## PASSAGE TO READ
-- Start --

Convert the Binary code of the Number into it’s equivalent Gray’s code using recursion. Binary is the default way to store numbers, but in many applications, binary numbers are not useful and a variation of binary is needed. Gray code has the property that two successive numbers differ in only one bit and used in K-maps, error correction, and communication.
Examples:
Input: 1101
Output: 1011
Input: 11010001
Output: 10111001
Approach #1: Numbers Under Integer Limit
Algorithm:
- If n=0 then gray=0.
- Else if the last two bits are opposite to each other then gray = 1 + (10 * binaryToGray(n/10)).
- Else if the last two bits are same then gray = 10 * binaryToGray(n/10)
Below is the implementation of the above approach.

-- End --

## Records for pointing at text and elements

-- Start --

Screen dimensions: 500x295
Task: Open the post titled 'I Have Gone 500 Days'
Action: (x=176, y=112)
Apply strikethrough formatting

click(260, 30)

-- End --

In the Gray code text, what property do two successive numbers share?

They differ in only one bit.